▶ [PROVIDED PASSAGE]:

━━━━

19 (IB/s1/2017/May/paper1tz2/q3)
[Maximum mark: 6]
The random variable $X$ is normally distributed with a mean of 100 . The following diagram shows the normal curve for $X$.

Let $R$ be the shaded region under the curve, to the right of 107 . The area of $R$ is $0.24$.
 (a) Write down $\mathrm{P}(X>107)$
 (b) Find $\mathrm{P}(100 < X < 107)$. 
 (c) Find $\mathrm{P}(93 < X < 107)$.

20 (IB/s1/2017/May/paper2tz1/q9)
[Maximum mark: 15]
A random variable $X$ is normally distributed with mean, $\mu$. In the following diagram, the shaded region between 9 and $\mu$ represents $30 \%$ of the distribution.
 (a) Find $P(X < 9)$.

The standard deviation of $X$ is $2.1$.
 (b) Find the value of $\mu$.

The random variable $Y$ is normally distributed with mean $\lambda$ and standard deviation $3.5$, The events $X>9$ and $Y>9$ are independent, and $P((X>9) \cap(Y>9))=0.4$.

━━━━

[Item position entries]
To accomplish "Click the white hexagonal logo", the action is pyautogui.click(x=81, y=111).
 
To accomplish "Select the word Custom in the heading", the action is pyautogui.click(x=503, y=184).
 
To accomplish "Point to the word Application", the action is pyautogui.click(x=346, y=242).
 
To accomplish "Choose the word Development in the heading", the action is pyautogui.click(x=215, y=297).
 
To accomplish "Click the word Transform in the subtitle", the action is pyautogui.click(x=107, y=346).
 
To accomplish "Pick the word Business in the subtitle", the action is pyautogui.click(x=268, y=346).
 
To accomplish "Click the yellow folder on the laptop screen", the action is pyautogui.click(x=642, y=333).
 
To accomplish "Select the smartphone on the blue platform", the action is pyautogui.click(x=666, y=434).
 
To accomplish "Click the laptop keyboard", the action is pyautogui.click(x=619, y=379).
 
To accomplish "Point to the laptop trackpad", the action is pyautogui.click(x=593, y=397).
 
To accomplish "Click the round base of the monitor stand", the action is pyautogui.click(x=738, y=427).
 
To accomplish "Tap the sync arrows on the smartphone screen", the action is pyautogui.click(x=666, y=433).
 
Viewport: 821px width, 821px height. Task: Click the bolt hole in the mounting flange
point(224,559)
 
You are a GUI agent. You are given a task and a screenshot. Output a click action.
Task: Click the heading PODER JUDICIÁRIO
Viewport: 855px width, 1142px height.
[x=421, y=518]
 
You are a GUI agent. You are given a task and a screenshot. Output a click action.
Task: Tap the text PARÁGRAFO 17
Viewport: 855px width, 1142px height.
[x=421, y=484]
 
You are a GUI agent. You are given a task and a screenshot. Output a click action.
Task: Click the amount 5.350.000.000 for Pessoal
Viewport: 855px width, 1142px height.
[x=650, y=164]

━━━━

▶ [WHAT TO DO]:
a – From the normal distribution text, extract the stretch from "19 (IB/s1/2017/May/paper1tz2/q3)" through "Find $P(X < 9)$.".
b – Answer these from the normal distribution text:
(i) What is the mean of $X$ in item 19?
(ii) What is the area of the shaded region $R$?
(iii) What is the standard deviation of $X$ in item 20?
Nothing in the records is needed here.

▶ [CORRECT ANSWERS]:
a –
19 (IB/s1/2017/May/paper1tz2/q3)
[Maximum mark: 6]
The random variable $X$ is normally distributed with a mean of 100 . The following diagram shows the normal curve for $X$.

Let $R$ be the shaded region under the curve, to the right of 107 . The area of $R$ is $0.24$.
 (a) Write down $\mathrm{P}(X>107)$
 (b) Find $\mathrm{P}(100 < X < 107)$. 
 (c) Find $\mathrm{P}(93 < X < 107)$.

20 (IB/s1/2017/May/paper2tz1/q9)
[Maximum mark: 15]
A random variable $X$ is normally distributed with mean, $\mu$. In the following diagram, the shaded region between 9 and $\mu$ represents $30 \%$ of the distribution.
 (a) Find $P(X < 9)$.

b –
(i) 100
(ii) 0.24
(iii) 2.1